O resultado poderá ser conferido na performance: “Memória em Risco - Vila dos Ferroviários” protagonizado por Alice e Luís, tendo como convidados o ferroviário aposentado, guardião da memória do local, Hélio Bueno da Silveira, e Bianca Danzmann Silveira, fotógrafa filha de Danilo Cigaran Silveira, maquinista ativo na Rumo Logística.
Veja abaixo a entrevista com Alice
O que motivou a elaboração desta performance?
Alice Bemvenuti - Tenho realizado inúmeros projetos na Vila dos Ferroviários, tanto acadêmicos onde sou pesquisadora, quanto atividades de formação e de relação com a comunidade. A minha convivência na Vila tem me oportunizado a olhar de perto questões muito específicas de como a memória se dá entre os moradores, mas também relacionadas ao viver nesse local, hoje. Em cada casa, em cada morador, em cada voz, percebo uma fonte de memória e muitas questões que estão ou não relacionada diretamente à ferrovia, mas são histórias de pessoas trabalhadoras, brasileiras. O local me motiva não só pelo que ele oferece como memória, mas pela acolhida que tive entre moradores e moradoras desde meu primeiro projeto. Tenho hoje contato com pessoas como Dona Silvia ou Dona Margarete, que me contam de suas tarefas diárias; ou como Seu Hélio que liga para falar dos ataques ao patrimônio ferroviário.
Por que um trabalho de arte?
Alice - As minhas inquietações como pesquisadora acadêmica têm um lugar muito especial que se mistura com a Alice artista, curiosa e pulsante. São processos que caminham juntos, mas que sempre parecem estar disputando um lugar de verdade e de definição como, inclusive dentro de mim. Porém, todas as questões de memória estão marcadas na linha da pele e me atravessam fortemente todos os dias. Eu respiro esse estado de memória e de agora. Estou colecionando a convivência com os ferroviários e a performance oxigena e impulsiona outras relações sobre o cotidiano e com as pessoas e o lugar que tem me nutrido durante mais de uma década.
Também me vejo retomando esse lugar da arte como produção de conhecimento.
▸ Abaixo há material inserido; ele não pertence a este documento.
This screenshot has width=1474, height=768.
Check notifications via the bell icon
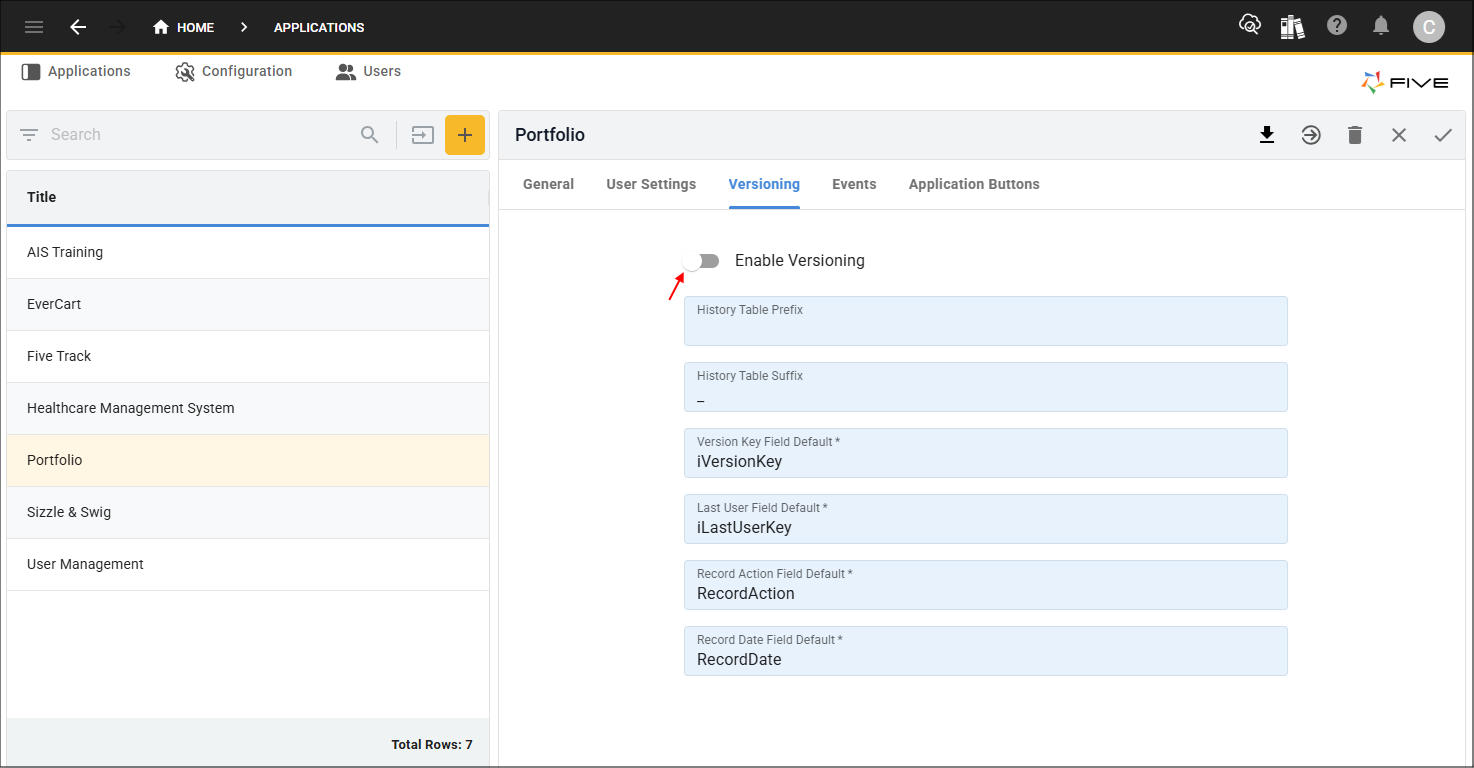pos(1381,27)
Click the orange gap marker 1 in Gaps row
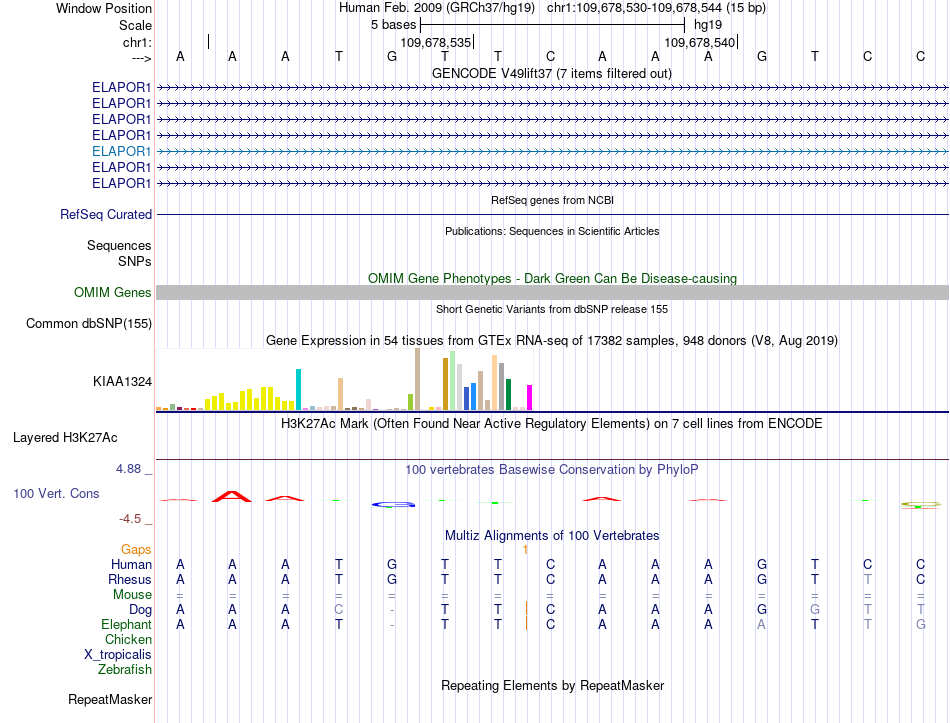 pos(525,550)
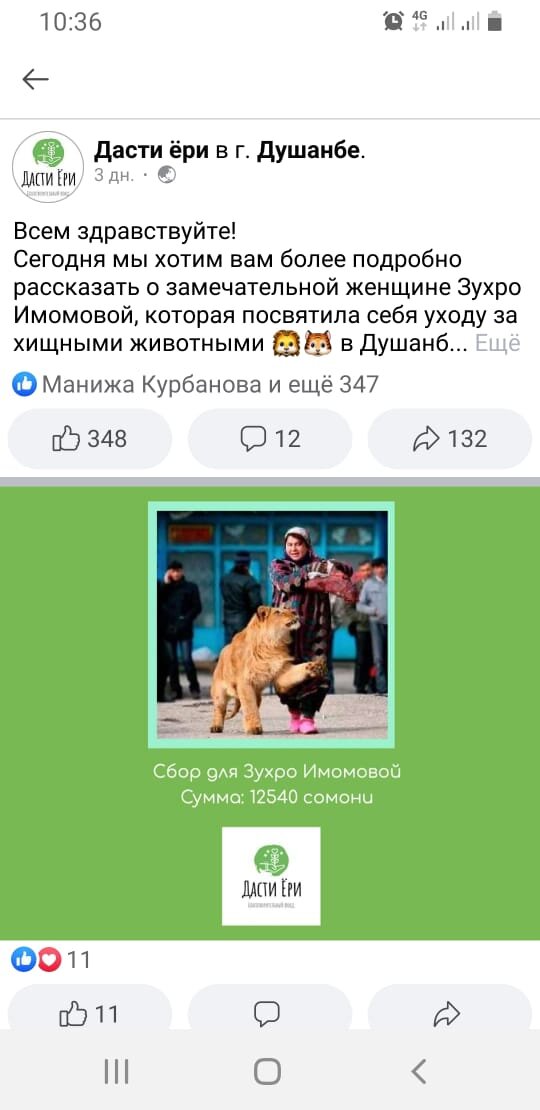Expand post text with Ещё

click(x=498, y=343)
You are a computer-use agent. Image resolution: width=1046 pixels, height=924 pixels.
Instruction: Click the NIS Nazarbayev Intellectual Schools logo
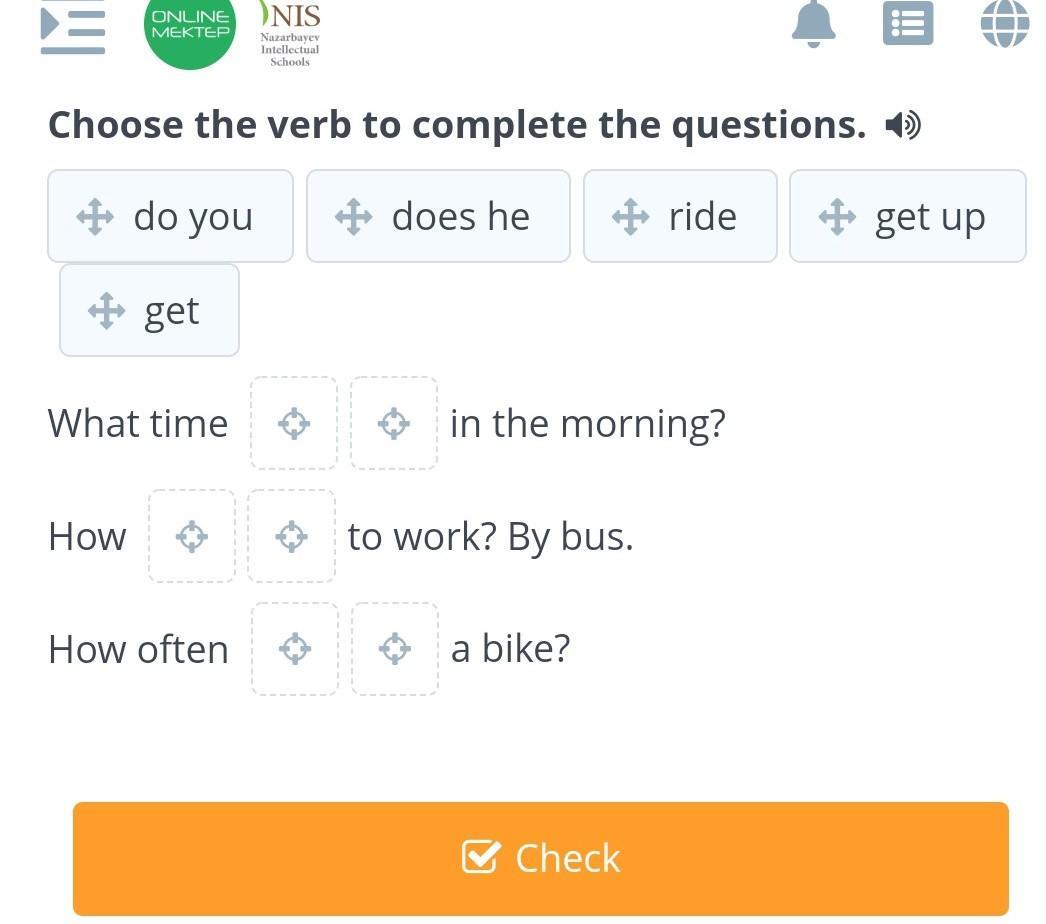tap(290, 32)
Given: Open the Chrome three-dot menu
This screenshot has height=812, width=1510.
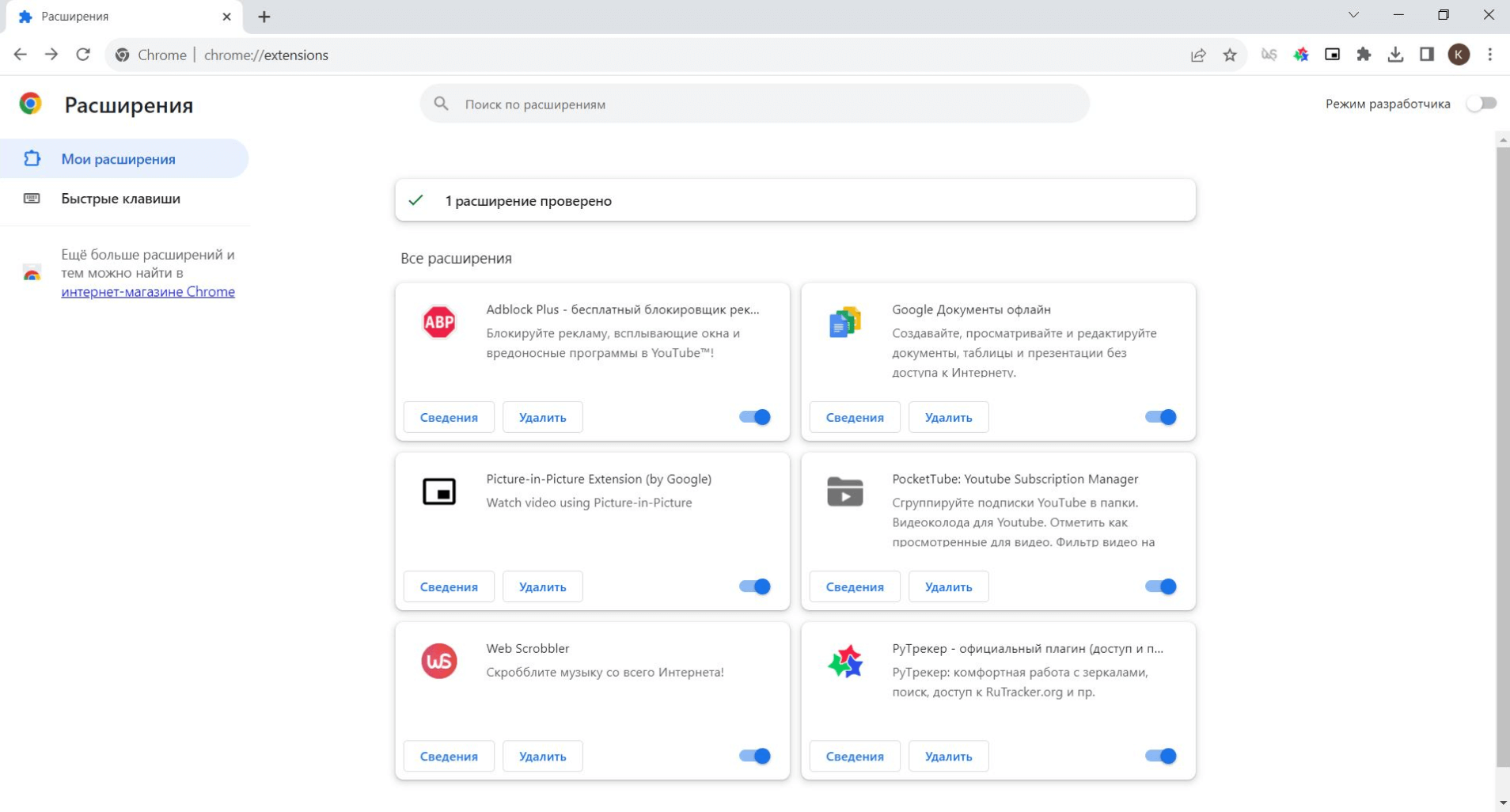Looking at the screenshot, I should click(1490, 55).
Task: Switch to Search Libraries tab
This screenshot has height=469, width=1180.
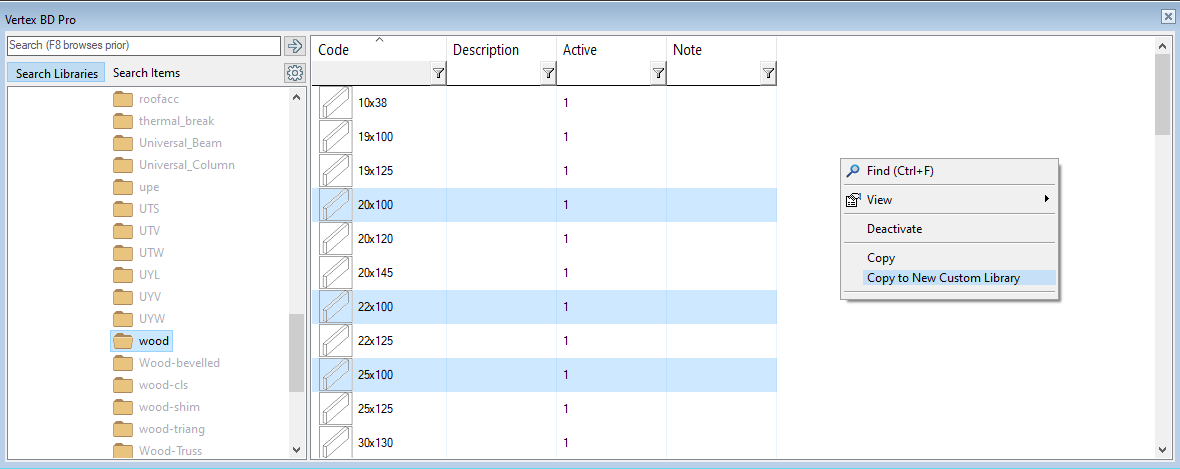Action: tap(57, 73)
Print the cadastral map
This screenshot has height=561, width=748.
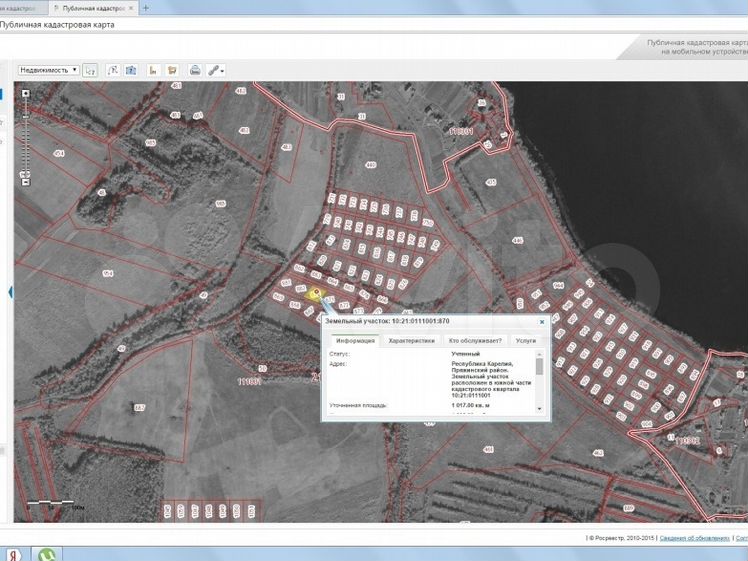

Sempre pintei (tela e pincel mesmo) e sempre tive a fotografia como objeto de trabalho, mas agora essa assume outra dimensão, ela acontece como projeção e sobreposição. Uma produção em arte fica no corpo anos, vai se formando à medida que as questões vão sendo vividas. A performance revela, de modo explícito, o que tenho acumulado durante esses anos e com essas experiências. A linguagem oferece a carne (viva) e tudo que se acumula sobre ela. De fato, um processo intenso, amoroso e necessário. Recupero a mim também nessa forma de falar sobre a memória de um lugar e sobre o sujeito artista.
Você já teve outros projetos aprovados pela Virada Sustentável?
Alice - De fato, sim. Essa é a segunda vez que sou contemplada. Em 2018, a proposta foi como curadora da exposição: Vila dos Ferroviários – Memórias e Resistência, que apresentou 82 fotografias documentais realizadas em caminhadas na vila, incluindo a participação do fotógrafo Jorge Aguiar. E junto um debate sobre Mobilidade, Memória e Cidade.